* [EXTRACTED TEXT]
___
Data Analysis for E-Commerce Challenge

Image for post
Image for post

My fourth project after completing a course in DQLab about fundamental SQL. I have completed the modules of fundamental SQL use SELECT statement, FUNCTION, GROUP BY, INNER JOIN, UNION and Having. This project is provided by DQLab and the database used is MySQL.

DATA USED IN THE PROJECT

The dataset used is data from the DQLab Store which is an e-commerce where buyers and sellers meet each other. Users can buy goods from other users who sell. Each user can be both a buyer and a seller.

There are 4 tables used in this project:

1. users table: contains details of data of user. Consists of:
• user_id: user ID
• nama_user: username
• kodepos: postcode of the user’s main address
• email: user email
2. products table: contains details of products sold. Consists of:
• product_id: product ID
• desc_product: product name
• category: product category
• base_price: original price of the product
3. orders table: contains purchase transactions from buyers to sellers. Consists of:
• order_id: transaction ID
• seller_id: seller ID
• buyer_id: buyer ID
• kodepos: postcode of the transaction delivery address (can be different from the main address)
• subtotal: total price before discount
• discount: a discount from the transaction
• total: total price after discount (paid by the buyer)
• created_at: transaction date
• paid_at: paid date
• delivery_at: delivery date
4. order_details table: contains detail of items purchased. Consists of:
• order_detail_id: ID of this table
• order_id: transaction ID
• product_id: product ID
• price: price of each product
• quantity: the number of items purchased from each product

SYNTAX

The syntax used in this project:

• SELECT is used to select data from the database
• DISTINCT is used to select only distinct (different) values or no duplicate values
• WHERE is used to filter data or extract only data that fulfill a specified condition
• ORDER BY is used to sort the result set in ascending or descending order
• HAVING was added to SQL because the WHERE keyword could not be used with aggregate functions
• COUNT is used to count the number of rows
• LIMIT is used to specify the number of records to return
• SUM is used to sum of a numeric columns
• AND is used to filter data based on more than one condition and displays a data if all conditions are fulfilled
• BETWEEN is used to selects values within a given range
• AS is used to give temporary names to a table or a column in the table
• INNER JOIN is used to selects records that have matching values in both tables
• GROUP BY is used to group rows that have the same value into summary rows
• DESC is used to sort data in descending order
• DATEDIFF is used to returns the number of days between two date values
• EXTRACT is used to extracts a part from a given date
• YEAR is used to filter years in dates
• MONTH is used to filter months in dates
• SUBSTRING_INDEX is used to returns a substring of a string before a specified number of delimiter occurs

SHORT TASK

1. Which statement is true about products data
A. There are 4 columns in products data
B. There are 1,145 rows in products data
C. There are 13 types of product categories
D. There is 1 variable that has a NULL/empty value

answer: A and B

2. Which statement is true about orders data
A. There are 10 columns in orders data
B. There are 74,874 rows in orders data
C. There are 3 variables that have NULL/empty values
D. There are 3 variables that contain amount data(rupiah)
___
* [STORED DATA]

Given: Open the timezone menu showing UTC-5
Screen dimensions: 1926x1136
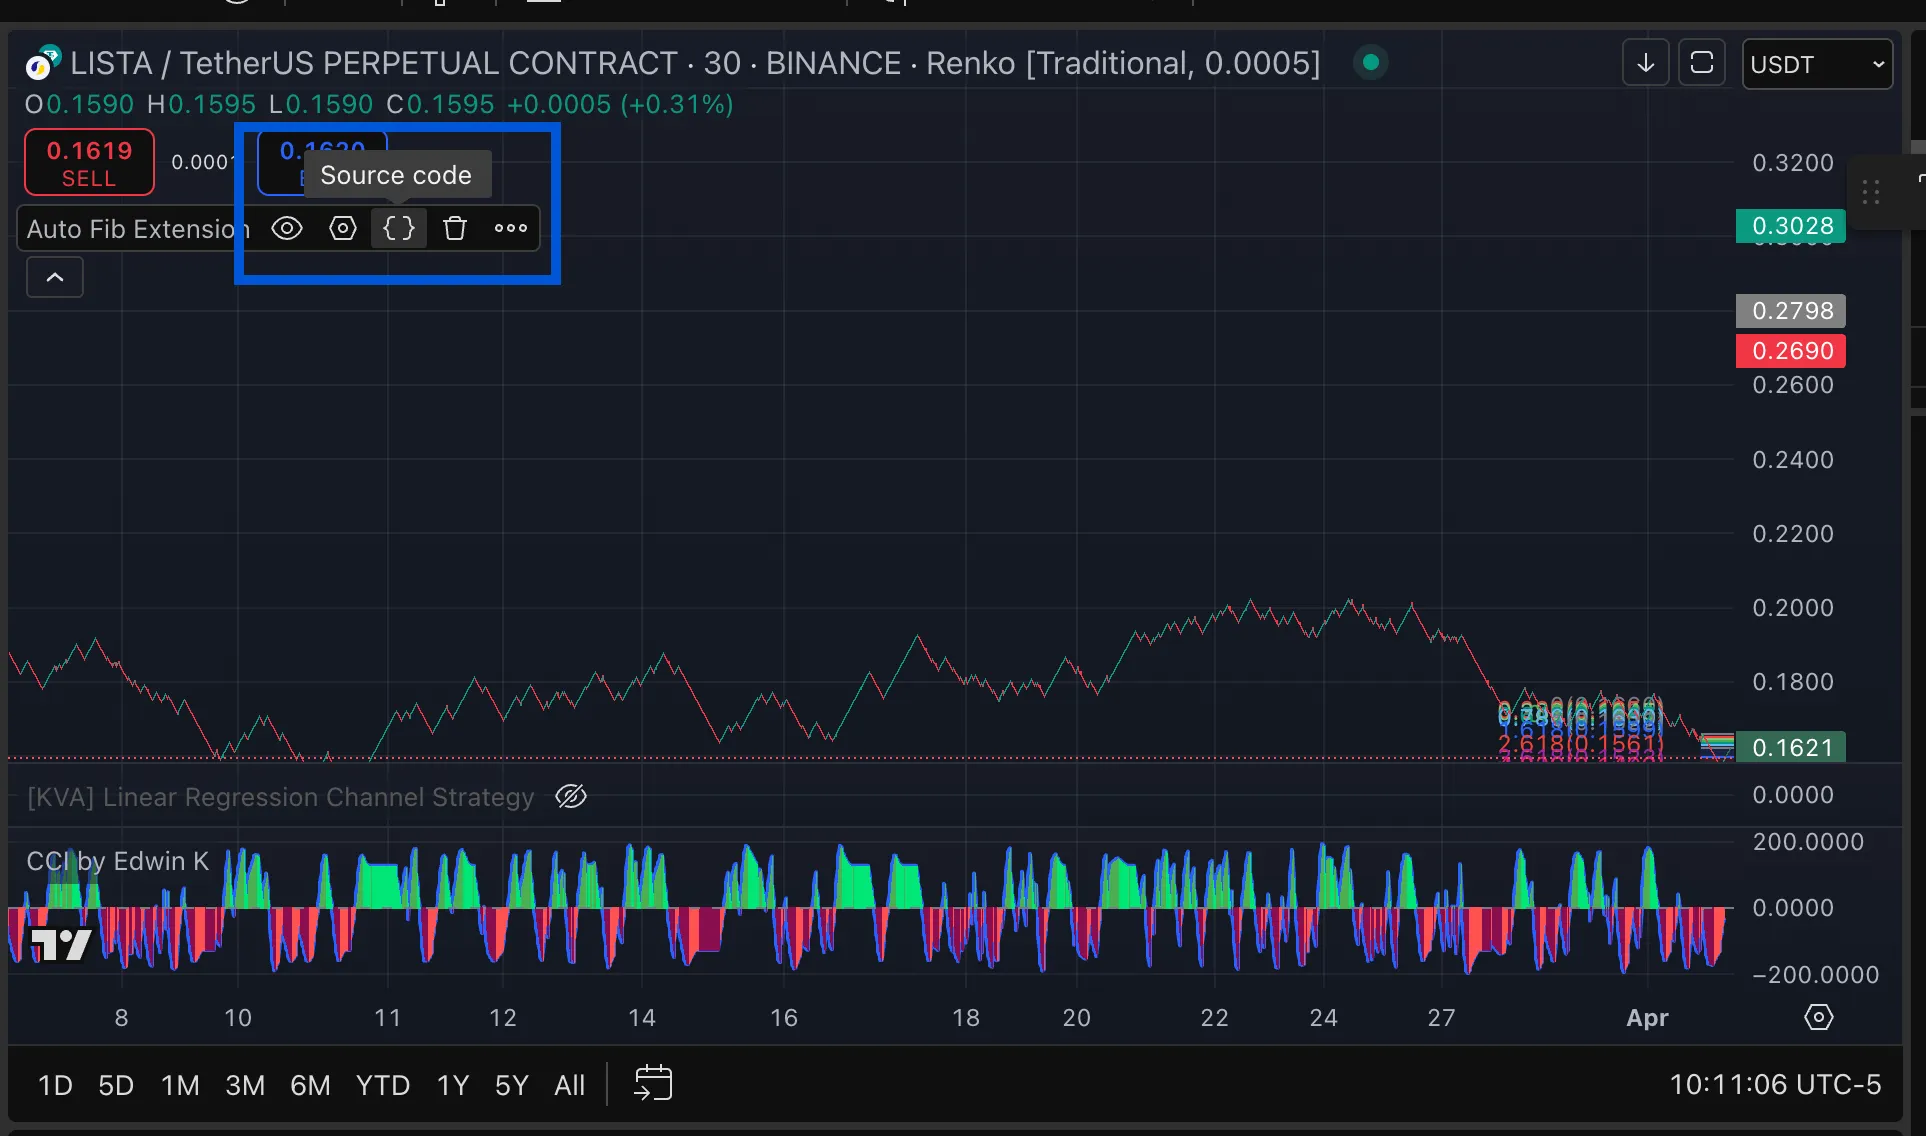Looking at the screenshot, I should coord(1774,1084).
___
* [YOUR GOAL]
Copy everything in the SQL project write-up from "My fourth project" down to "and a seller.", replacing "MySQL" with "PostgreSQL". Rely solely on the SQL project write-up when responding.

* [WRITTEN SOLUTION]
My fourth project after completing a course in DQLab about fundamental SQL. I have completed the modules of fundamental SQL use SELECT statement, FUNCTION, GROUP BY, INNER JOIN, UNION and Having. This project is provided by DQLab and the database used is PostgreSQL.

DATA USED IN THE PROJECT

The dataset used is data from the DQLab Store which is an e-commerce where buyers and sellers meet each other. Users can buy goods from other users who sell. Each user can be both a buyer and a seller.